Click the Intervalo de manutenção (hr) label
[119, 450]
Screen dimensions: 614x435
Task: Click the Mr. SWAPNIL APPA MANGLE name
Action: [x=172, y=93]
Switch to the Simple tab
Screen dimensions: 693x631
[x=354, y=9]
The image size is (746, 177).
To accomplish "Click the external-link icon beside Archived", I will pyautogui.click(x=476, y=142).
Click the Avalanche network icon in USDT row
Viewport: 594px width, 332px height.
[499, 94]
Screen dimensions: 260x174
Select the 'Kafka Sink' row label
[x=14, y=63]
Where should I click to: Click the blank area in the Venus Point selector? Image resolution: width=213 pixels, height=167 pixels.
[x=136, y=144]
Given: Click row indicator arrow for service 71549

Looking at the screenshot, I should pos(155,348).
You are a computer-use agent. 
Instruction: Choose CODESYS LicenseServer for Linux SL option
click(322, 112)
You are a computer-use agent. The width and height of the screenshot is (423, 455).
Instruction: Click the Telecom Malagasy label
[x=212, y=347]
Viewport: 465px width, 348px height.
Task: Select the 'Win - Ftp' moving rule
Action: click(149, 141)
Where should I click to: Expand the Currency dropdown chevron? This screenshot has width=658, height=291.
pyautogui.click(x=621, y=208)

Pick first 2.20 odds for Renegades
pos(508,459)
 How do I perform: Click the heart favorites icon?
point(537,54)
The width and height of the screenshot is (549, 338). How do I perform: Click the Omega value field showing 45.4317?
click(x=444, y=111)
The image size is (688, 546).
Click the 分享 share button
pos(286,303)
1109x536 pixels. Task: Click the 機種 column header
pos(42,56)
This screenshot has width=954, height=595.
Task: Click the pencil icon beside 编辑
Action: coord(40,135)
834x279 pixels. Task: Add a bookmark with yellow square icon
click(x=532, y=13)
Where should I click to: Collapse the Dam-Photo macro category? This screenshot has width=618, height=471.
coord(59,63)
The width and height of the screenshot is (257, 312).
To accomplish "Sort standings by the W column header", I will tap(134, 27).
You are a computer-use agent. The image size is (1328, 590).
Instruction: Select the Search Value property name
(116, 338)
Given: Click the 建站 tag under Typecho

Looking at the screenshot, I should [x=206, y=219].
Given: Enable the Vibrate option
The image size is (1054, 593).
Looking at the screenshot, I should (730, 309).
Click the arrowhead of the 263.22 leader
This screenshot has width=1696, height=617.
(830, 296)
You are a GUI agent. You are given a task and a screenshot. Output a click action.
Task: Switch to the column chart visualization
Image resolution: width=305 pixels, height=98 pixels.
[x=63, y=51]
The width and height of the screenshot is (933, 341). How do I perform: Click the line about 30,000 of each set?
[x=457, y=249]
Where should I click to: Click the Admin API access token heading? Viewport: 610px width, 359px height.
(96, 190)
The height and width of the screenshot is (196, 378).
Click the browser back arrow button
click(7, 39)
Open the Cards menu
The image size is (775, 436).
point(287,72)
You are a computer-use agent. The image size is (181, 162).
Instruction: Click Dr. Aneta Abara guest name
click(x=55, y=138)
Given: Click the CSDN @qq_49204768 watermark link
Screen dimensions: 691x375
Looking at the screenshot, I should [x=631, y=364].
┄┄┄┄┄┄
Work item: From the records above, determine how many lines hold "Switch" and give only that number.

Written response: 2